[Data items]
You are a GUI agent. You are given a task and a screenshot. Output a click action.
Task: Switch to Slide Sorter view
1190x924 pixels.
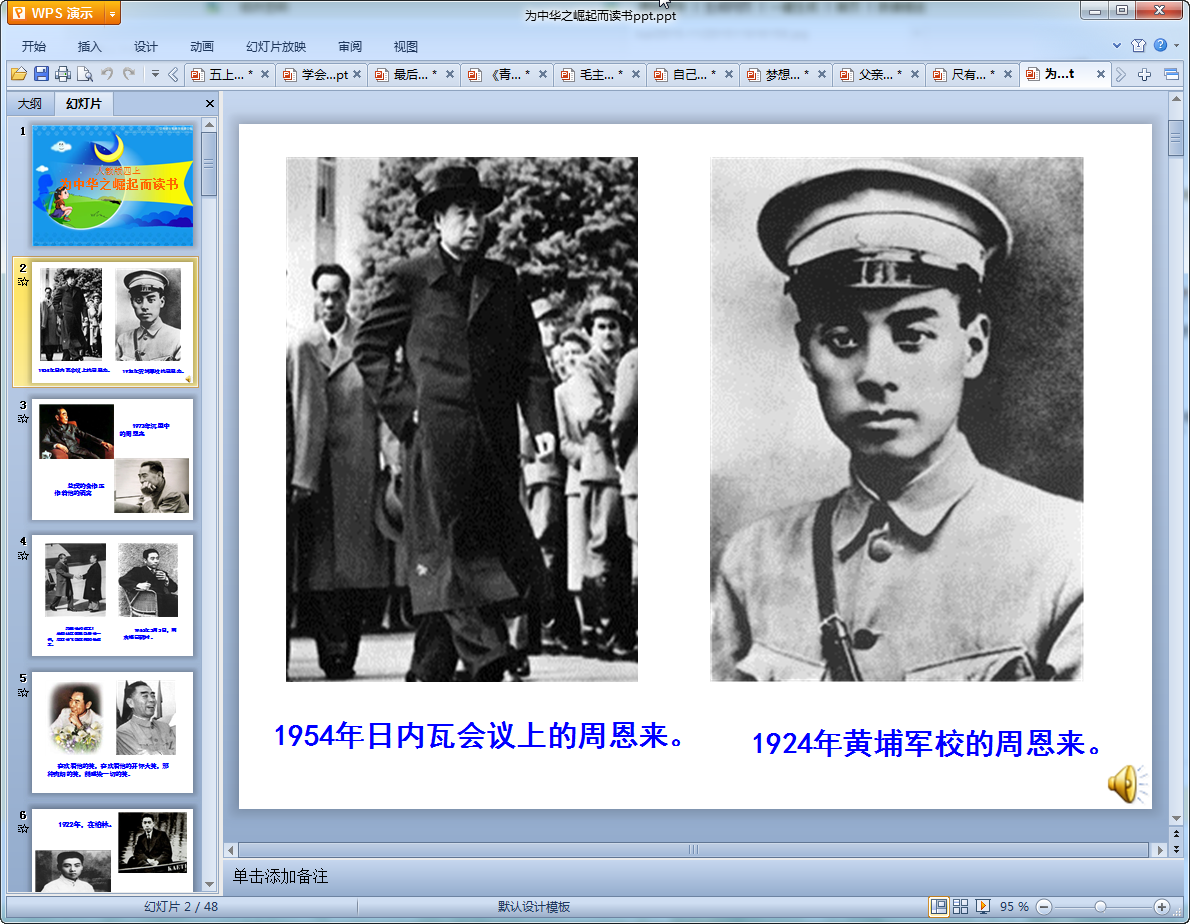[x=960, y=906]
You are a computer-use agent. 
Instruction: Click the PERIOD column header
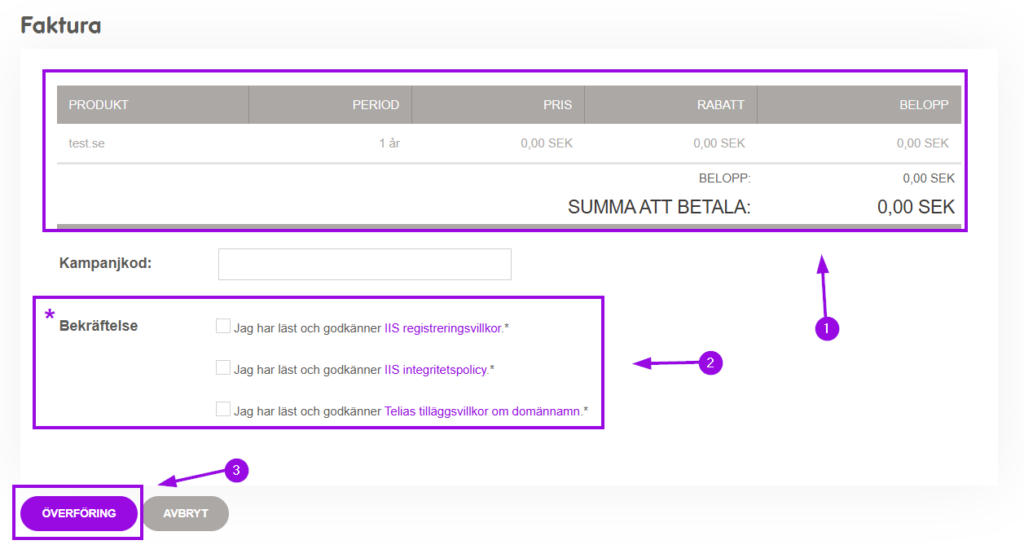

What the task asks | Each line above is to be duplicated exactly, and the pictures are to be omitted.

Task output |
You are a GUI agent. You are given a task and a screenshot. Output a click action.
Task: Switch to Slide Sorter view
1190x924 pixels.
[x=960, y=906]
You are a computer-use agent. 
Instruction: Click the PERIOD column header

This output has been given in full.